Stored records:

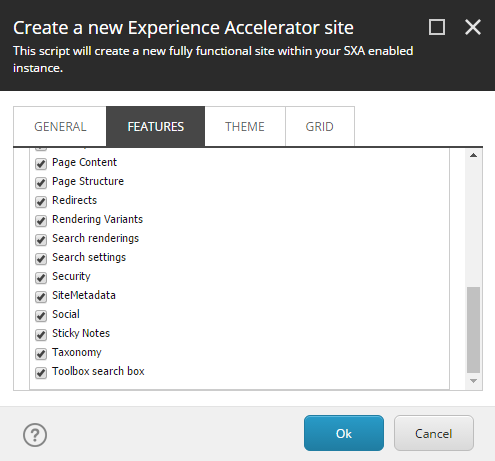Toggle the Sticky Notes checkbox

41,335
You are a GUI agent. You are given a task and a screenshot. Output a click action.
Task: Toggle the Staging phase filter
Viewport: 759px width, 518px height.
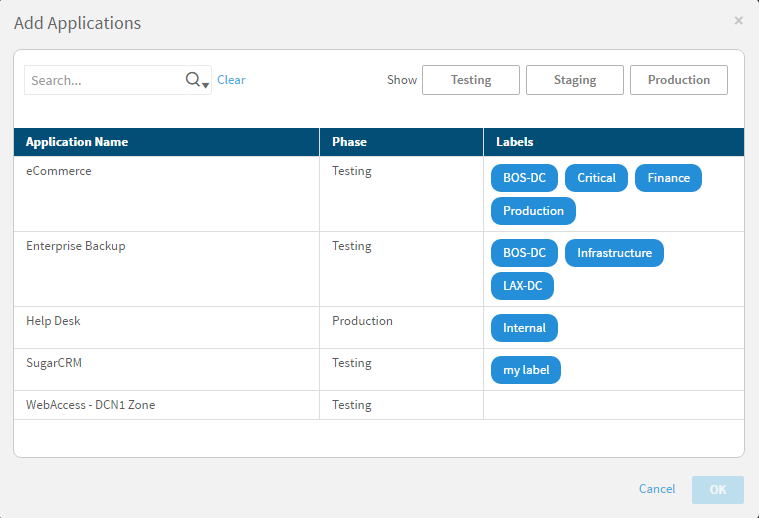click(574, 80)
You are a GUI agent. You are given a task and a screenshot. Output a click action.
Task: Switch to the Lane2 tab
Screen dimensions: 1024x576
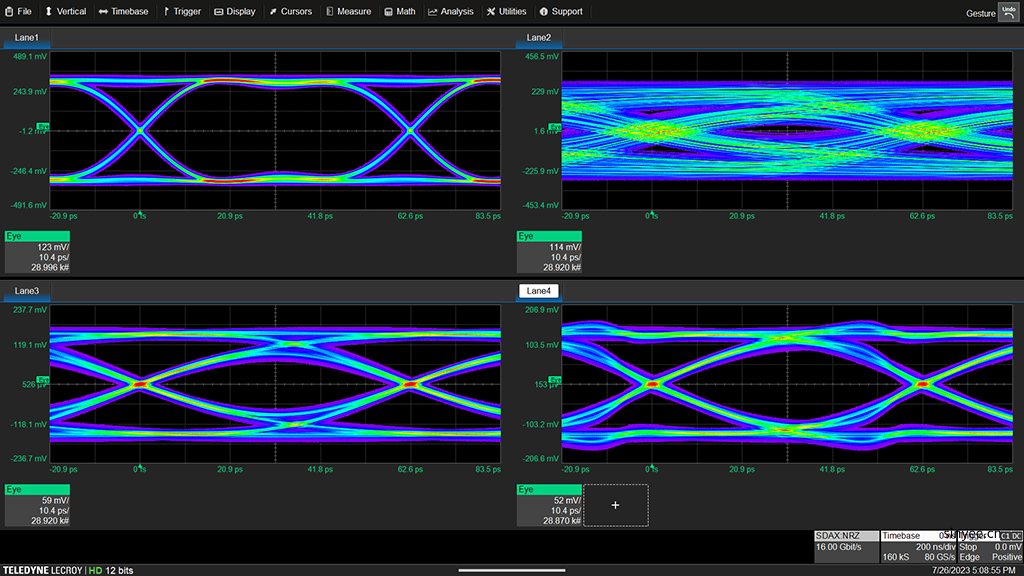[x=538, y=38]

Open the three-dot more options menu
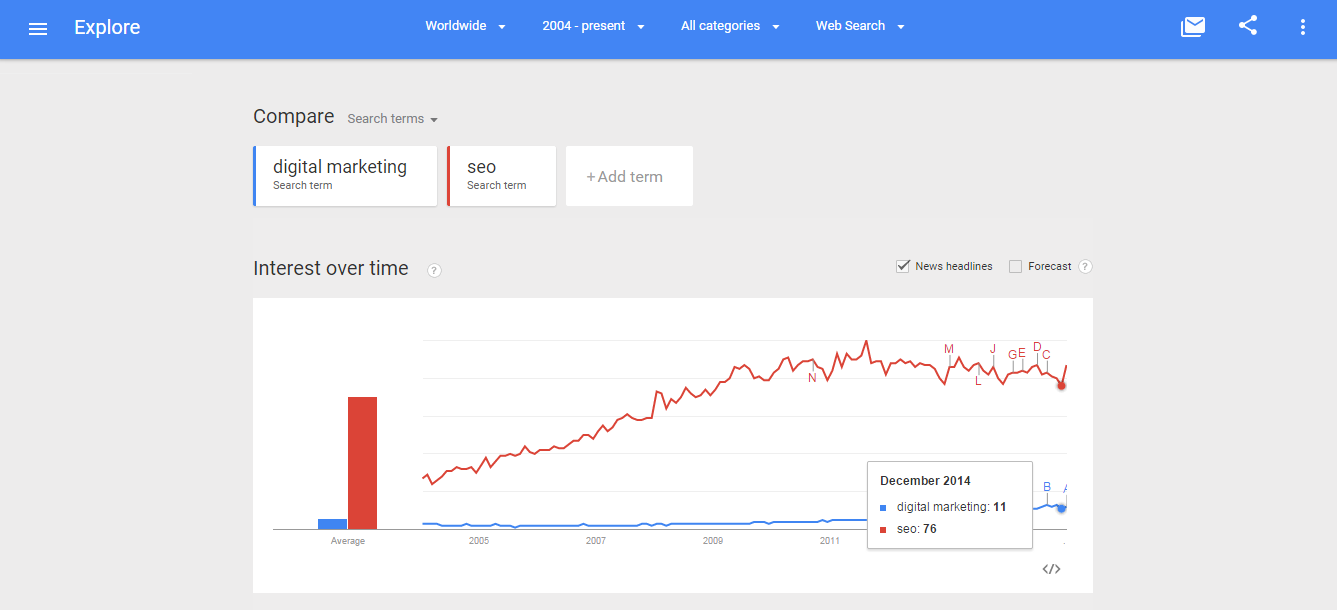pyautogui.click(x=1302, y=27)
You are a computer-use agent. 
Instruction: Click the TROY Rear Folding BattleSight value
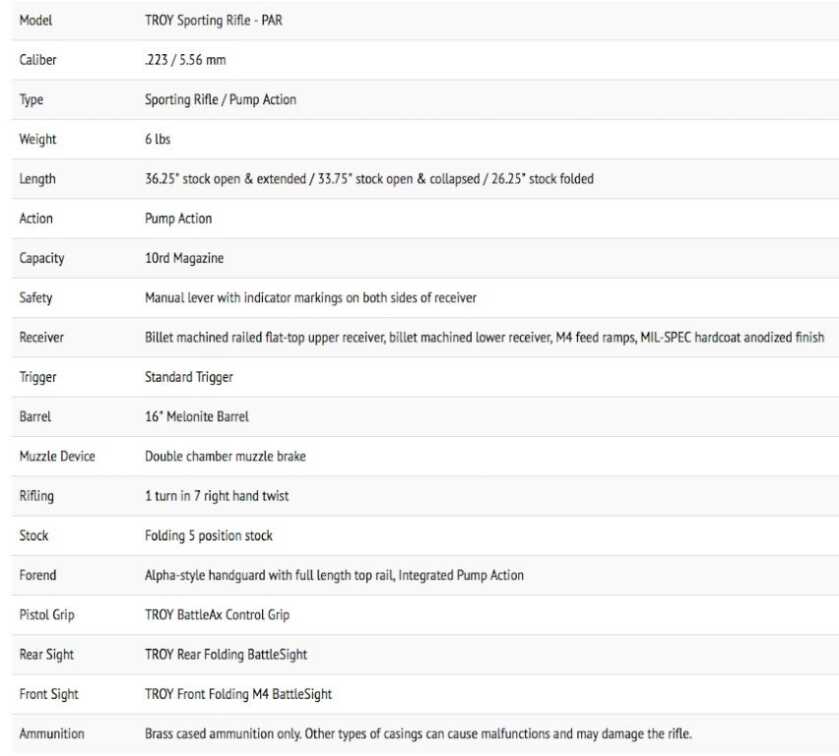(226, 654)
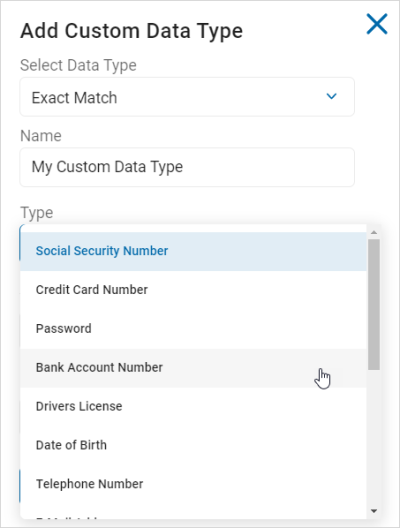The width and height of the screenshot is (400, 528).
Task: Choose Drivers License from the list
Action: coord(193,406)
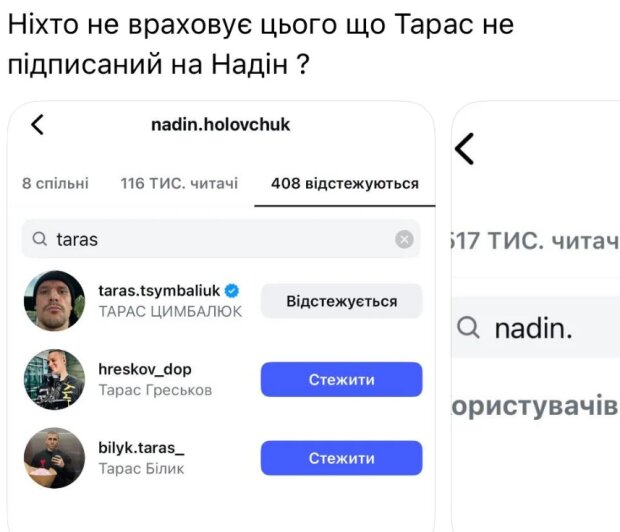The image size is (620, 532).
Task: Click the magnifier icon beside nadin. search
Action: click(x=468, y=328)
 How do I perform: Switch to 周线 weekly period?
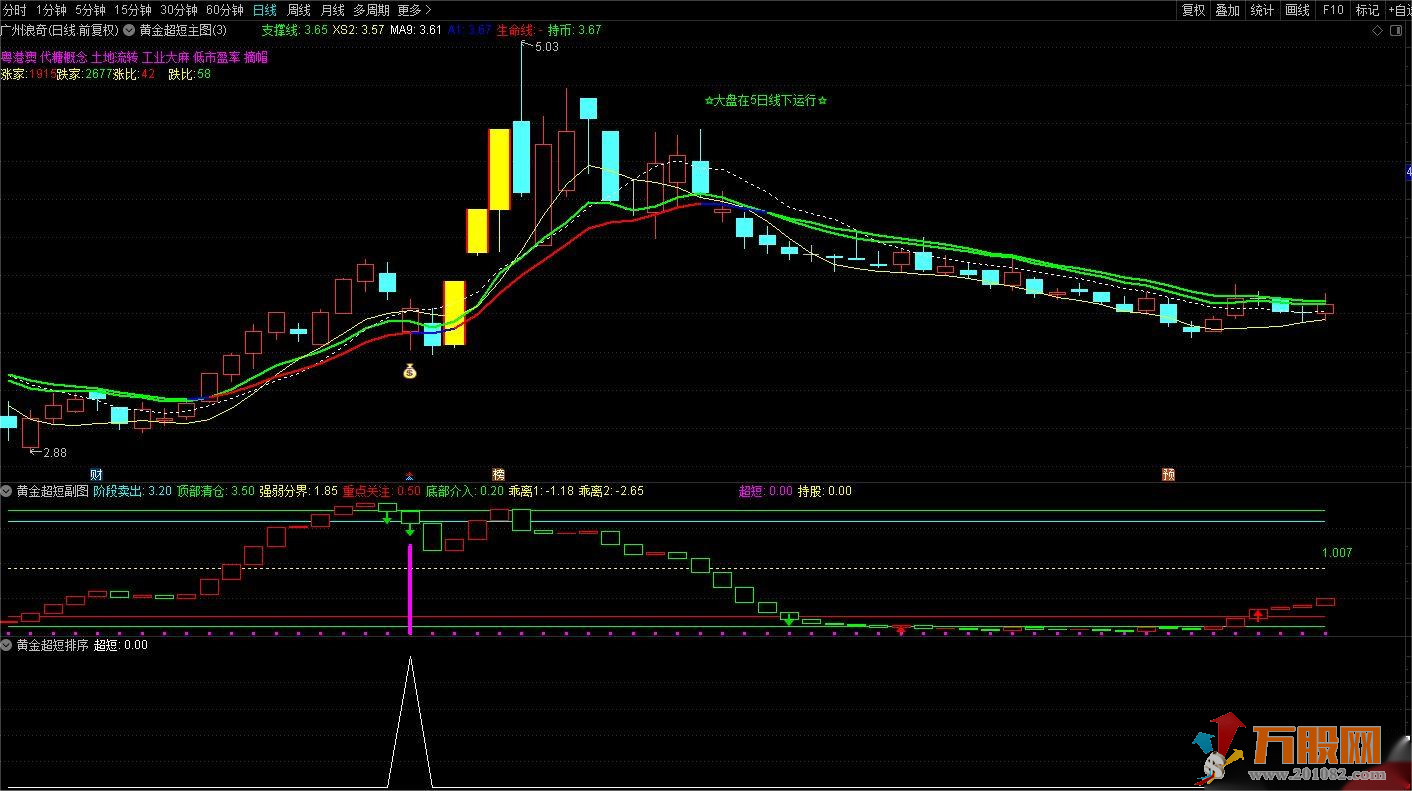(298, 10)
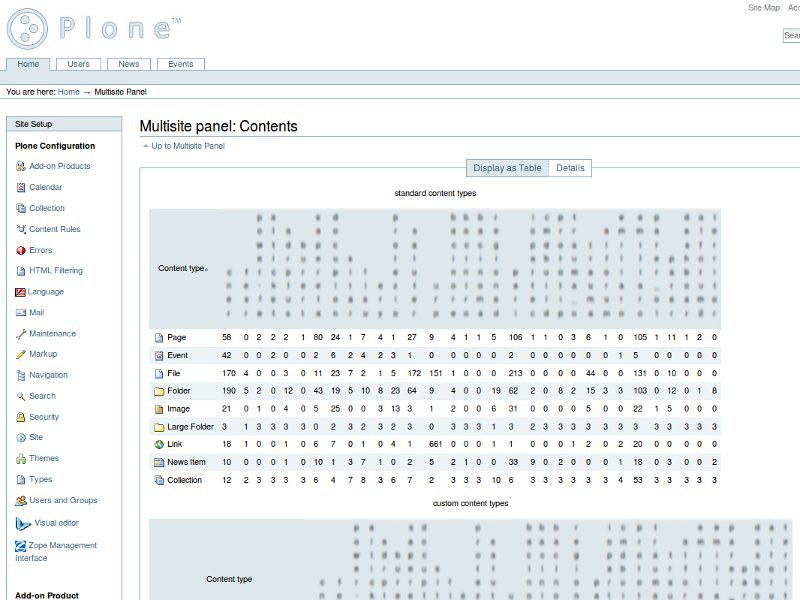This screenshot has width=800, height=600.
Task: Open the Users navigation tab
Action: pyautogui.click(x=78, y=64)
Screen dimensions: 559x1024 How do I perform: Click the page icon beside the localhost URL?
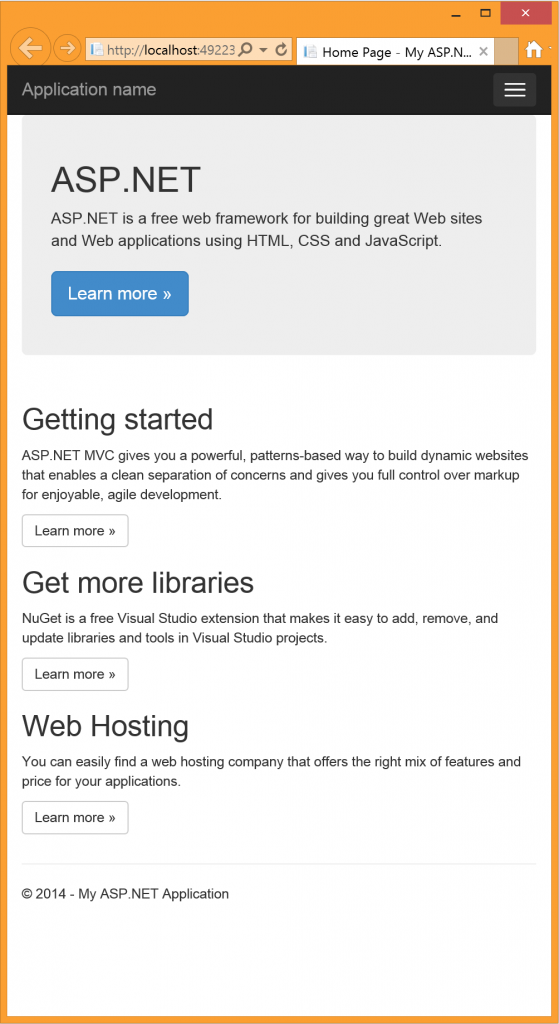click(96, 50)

PROBLEM REQUIREMENTS:
Your reply should consist only of the lines running from the line with "Screen dimensions: 1024x576" to the end of the entries, both included, copied exactly and without any pictures.

SOLUTION TO THE PROBLEM:
Screen dimensions: 1024x576
[x=538, y=38]

Open the three-dot more options menu
pyautogui.click(x=1302, y=27)
You are a computer-use agent. 
Instruction: Click the TROY Rear Folding BattleSight value
(226, 654)
The width and height of the screenshot is (400, 528).
Task: Choose Drivers License from the list
Action: coord(193,406)
The image size is (620, 532).
Task: Click the magnifier icon beside nadin. search
Action: click(x=468, y=328)
 How do I perform: Switch to 周线 weekly period?
(298, 10)
This screenshot has width=800, height=600.
Task: Open the Users navigation tab
Action: pyautogui.click(x=78, y=64)
Screen dimensions: 559x1024 How do I perform: Click the page icon beside the localhost URL?
click(96, 50)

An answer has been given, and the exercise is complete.